[Exercise input]
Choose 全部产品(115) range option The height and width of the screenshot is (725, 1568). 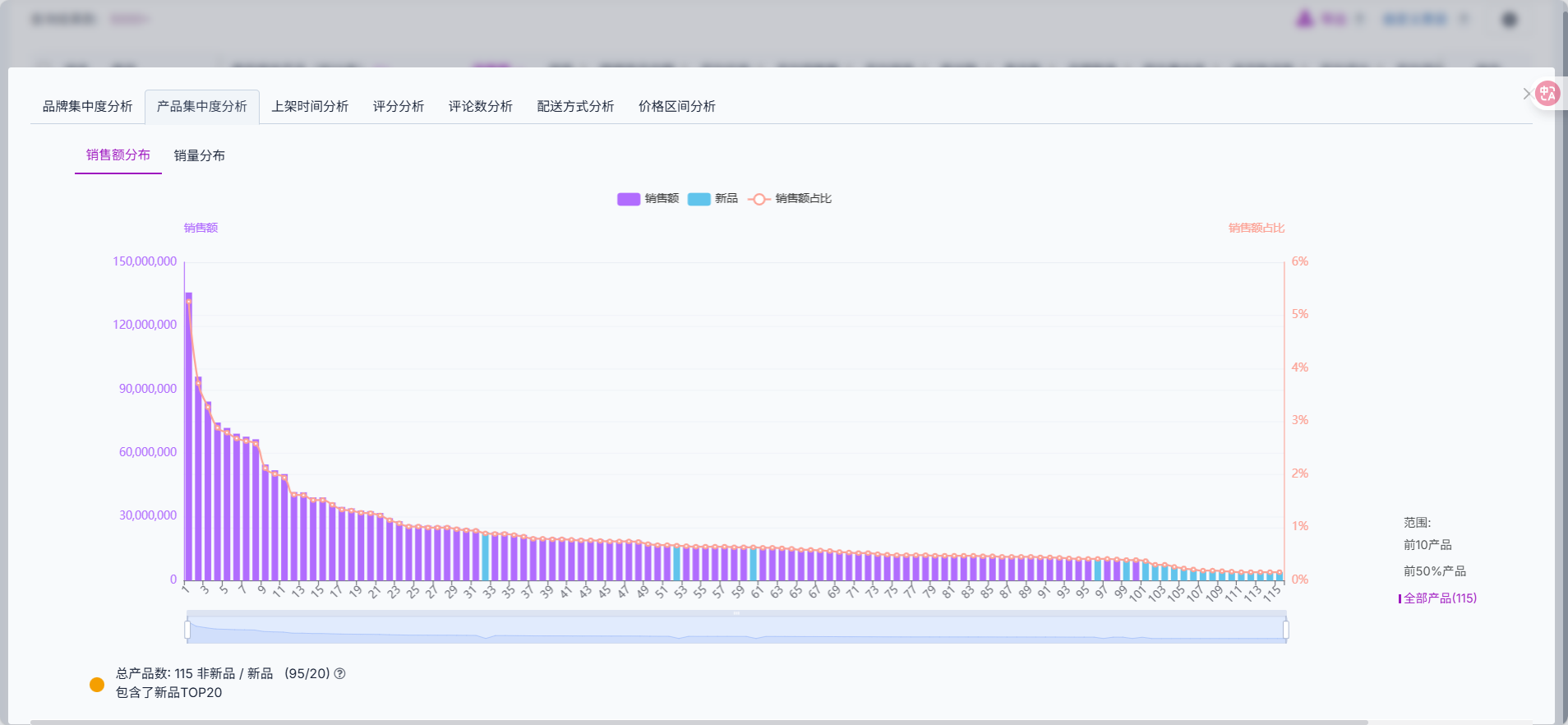(1439, 598)
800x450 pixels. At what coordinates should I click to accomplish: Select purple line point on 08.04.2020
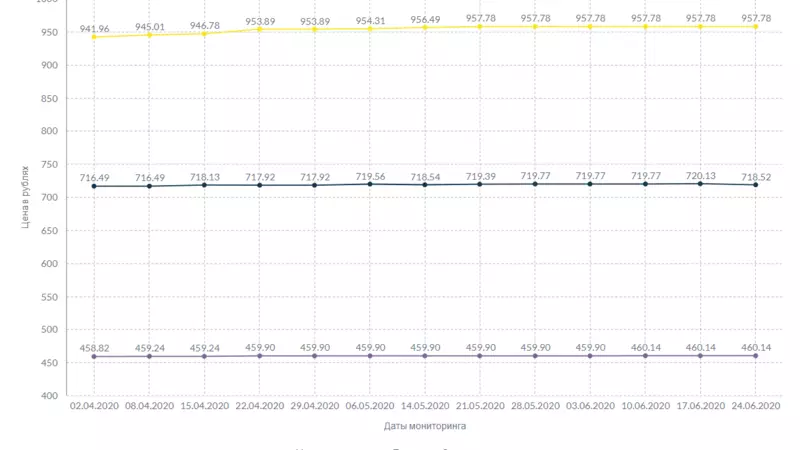coord(149,357)
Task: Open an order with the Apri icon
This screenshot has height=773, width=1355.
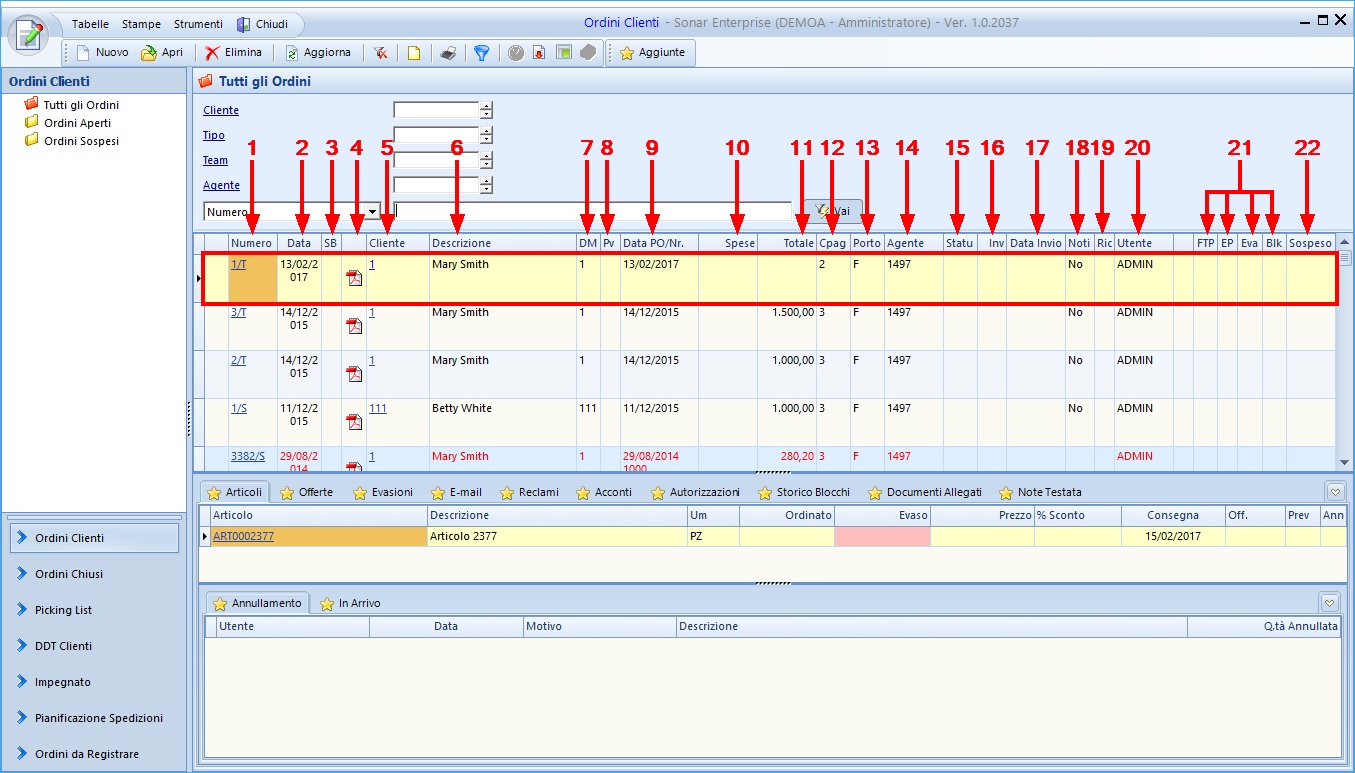Action: 162,53
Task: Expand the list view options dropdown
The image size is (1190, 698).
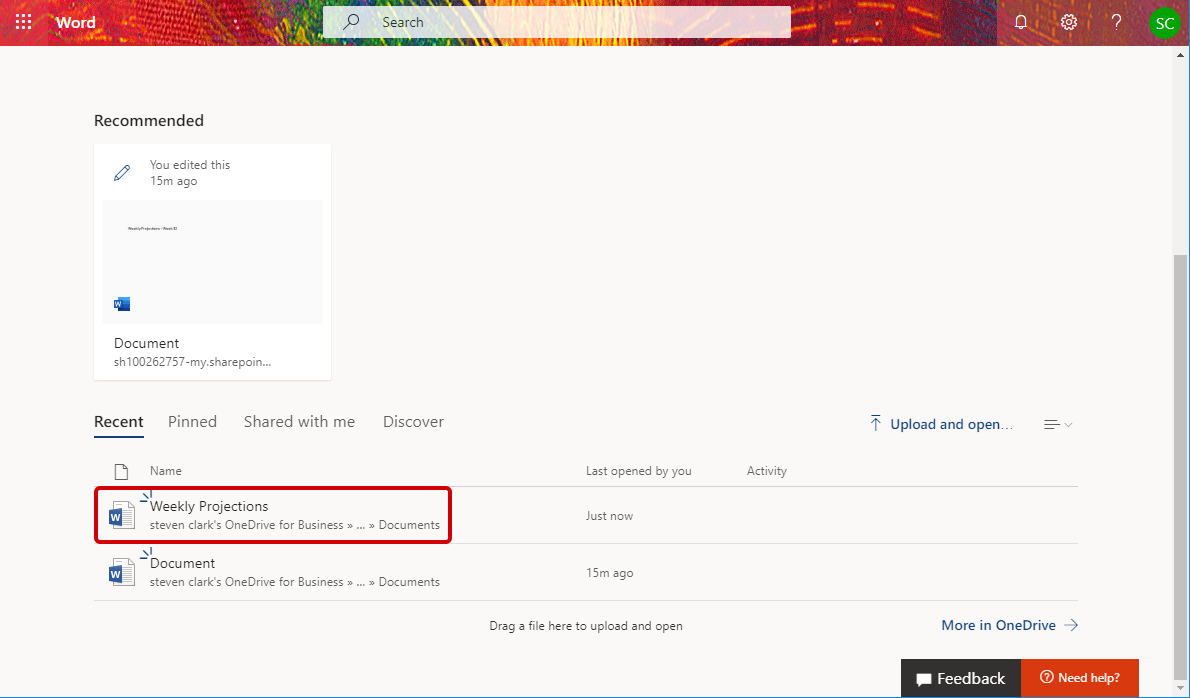Action: (1058, 425)
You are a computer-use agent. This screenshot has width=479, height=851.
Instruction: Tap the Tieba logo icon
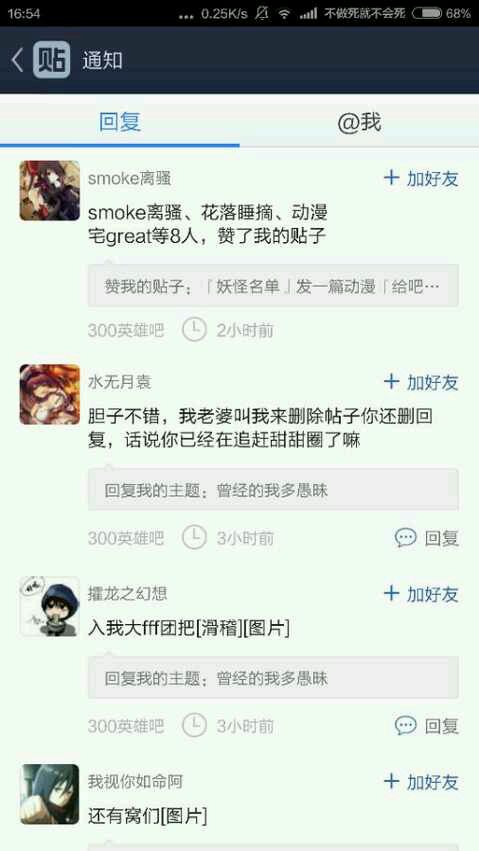(52, 60)
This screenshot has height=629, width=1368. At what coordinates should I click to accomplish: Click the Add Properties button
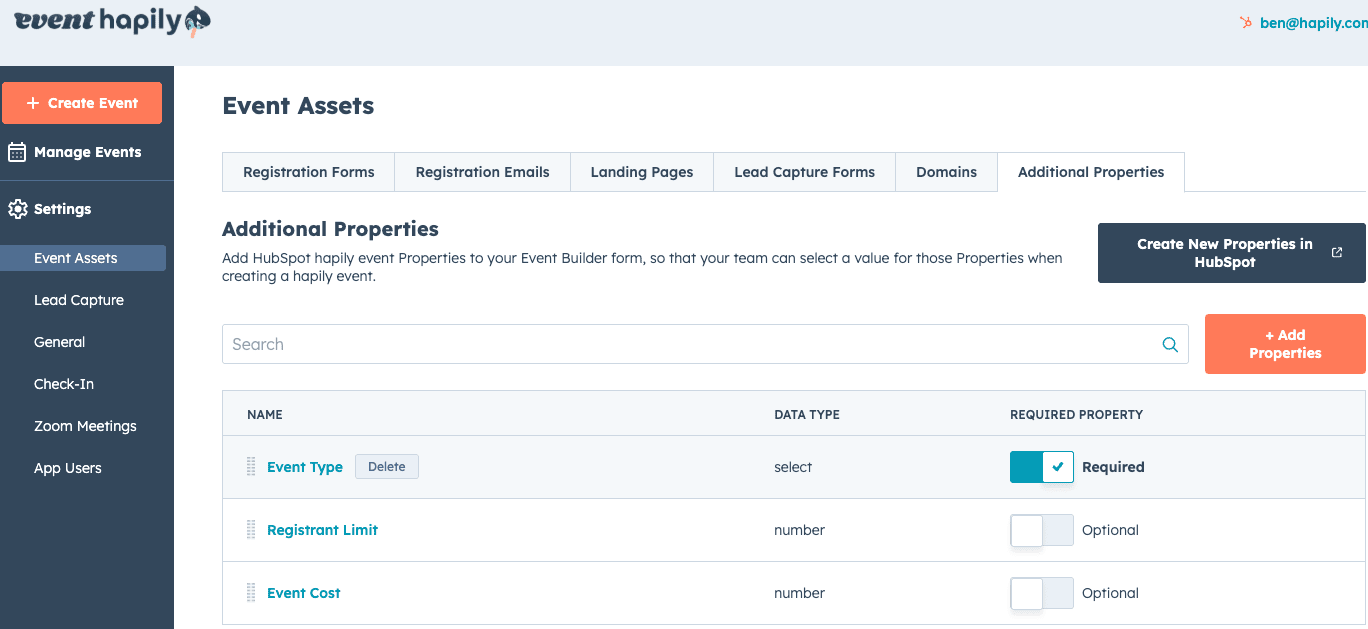(x=1285, y=344)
[/Exercise input]
■ **Exercise brief**
Where a line above contains the word "Task", show that line.

■ **Response**
Task: Open an order with the Apri icon
Task: Expand the list view options dropdown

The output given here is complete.